GIVEN INSTRUCTION. Reproduce the records below in full, substituting "Window" for "Viewport" at every occurrence and leaving everything else unchanged.

────────

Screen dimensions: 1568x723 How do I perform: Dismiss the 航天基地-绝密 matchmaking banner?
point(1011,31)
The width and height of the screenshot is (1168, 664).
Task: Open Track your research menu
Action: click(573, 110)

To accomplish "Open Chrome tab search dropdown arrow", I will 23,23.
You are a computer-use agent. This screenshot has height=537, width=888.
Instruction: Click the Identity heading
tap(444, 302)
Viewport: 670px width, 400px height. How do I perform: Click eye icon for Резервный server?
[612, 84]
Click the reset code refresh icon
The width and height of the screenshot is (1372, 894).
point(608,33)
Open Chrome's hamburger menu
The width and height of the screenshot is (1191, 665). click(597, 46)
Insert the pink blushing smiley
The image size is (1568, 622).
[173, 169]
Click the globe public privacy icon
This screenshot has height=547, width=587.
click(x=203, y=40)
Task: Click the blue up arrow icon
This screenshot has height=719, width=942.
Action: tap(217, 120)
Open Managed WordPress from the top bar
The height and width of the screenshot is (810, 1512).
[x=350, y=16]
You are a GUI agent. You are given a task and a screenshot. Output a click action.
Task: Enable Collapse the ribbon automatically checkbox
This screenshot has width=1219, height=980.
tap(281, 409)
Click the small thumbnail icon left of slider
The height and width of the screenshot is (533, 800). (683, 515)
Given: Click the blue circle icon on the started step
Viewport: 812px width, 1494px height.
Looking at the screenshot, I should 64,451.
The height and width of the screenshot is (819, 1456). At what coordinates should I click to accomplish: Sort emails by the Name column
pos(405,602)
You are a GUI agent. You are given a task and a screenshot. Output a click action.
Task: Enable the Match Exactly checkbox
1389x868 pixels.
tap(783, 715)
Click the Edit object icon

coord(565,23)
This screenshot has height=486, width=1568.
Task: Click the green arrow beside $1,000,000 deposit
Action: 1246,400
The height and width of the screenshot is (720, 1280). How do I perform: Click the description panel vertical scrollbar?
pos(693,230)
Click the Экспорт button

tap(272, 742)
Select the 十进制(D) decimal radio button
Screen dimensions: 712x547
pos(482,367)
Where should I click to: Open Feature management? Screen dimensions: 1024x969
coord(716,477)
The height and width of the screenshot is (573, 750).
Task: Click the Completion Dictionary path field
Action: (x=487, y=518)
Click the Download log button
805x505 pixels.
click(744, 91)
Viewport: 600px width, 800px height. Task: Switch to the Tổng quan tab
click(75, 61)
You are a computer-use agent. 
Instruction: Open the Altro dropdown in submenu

────────

TASK RESPONSE.
Screen dimensions: 1568x723 How do I perform: Dismiss the 航天基地-绝密 matchmaking banner?
point(1011,31)
The width and height of the screenshot is (1168, 664).
Task: Open Track your research menu
Action: click(573, 110)

To accomplish "Open Chrome tab search dropdown arrow", I will 23,23.
You are a computer-use agent. This screenshot has height=537, width=888.
Instruction: Click the Identity heading
tap(444, 302)
Window: 670px width, 400px height. How do I perform: Click eye icon for Резервный server?
[612, 84]
Click the reset code refresh icon
The width and height of the screenshot is (1372, 894).
point(608,33)
Open Chrome's hamburger menu
The width and height of the screenshot is (1191, 665). click(597, 46)
Insert the pink blushing smiley
The image size is (1568, 622).
[173, 169]
Click the globe public privacy icon
This screenshot has height=547, width=587.
click(x=203, y=40)
Task: Click the blue up arrow icon
This screenshot has height=719, width=942.
Action: tap(217, 120)
Open Managed WordPress from the top bar
The height and width of the screenshot is (810, 1512).
[x=350, y=16]
You are a GUI agent. You are given a task and a screenshot. Output a click action.
Task: Enable Collapse the ribbon automatically checkbox
This screenshot has width=1219, height=980.
tap(281, 409)
Click the small thumbnail icon left of slider
The height and width of the screenshot is (533, 800). (683, 515)
Given: Click the blue circle icon on the started step
Window: 812px width, 1494px height.
Looking at the screenshot, I should 64,451.
The height and width of the screenshot is (819, 1456). At what coordinates should I click to accomplish: Sort emails by the Name column
pos(405,602)
You are a GUI agent. You are given a task and a screenshot. Output a click action.
Task: Enable the Match Exactly checkbox
1389x868 pixels.
tap(783, 715)
Click the Edit object icon

coord(565,23)
This screenshot has height=486, width=1568.
Task: Click the green arrow beside $1,000,000 deposit
Action: 1246,400
The height and width of the screenshot is (720, 1280). How do I perform: Click the description panel vertical scrollbar?
pos(693,230)
Click the Экспорт button

tap(272, 742)
Select the 十进制(D) decimal radio button
Screen dimensions: 712x547
pos(482,367)
Where should I click to: Open Feature management? Screen dimensions: 1024x969
coord(716,477)
The height and width of the screenshot is (573, 750).
Task: Click the Completion Dictionary path field
Action: (x=487, y=518)
Click the Download log button
805x505 pixels.
click(744, 91)
Window: 600px width, 800px height. Task: Switch to the Tổng quan tab
click(75, 61)
You are a computer-use agent. 
Instruction: Open the Altro dropdown in submenu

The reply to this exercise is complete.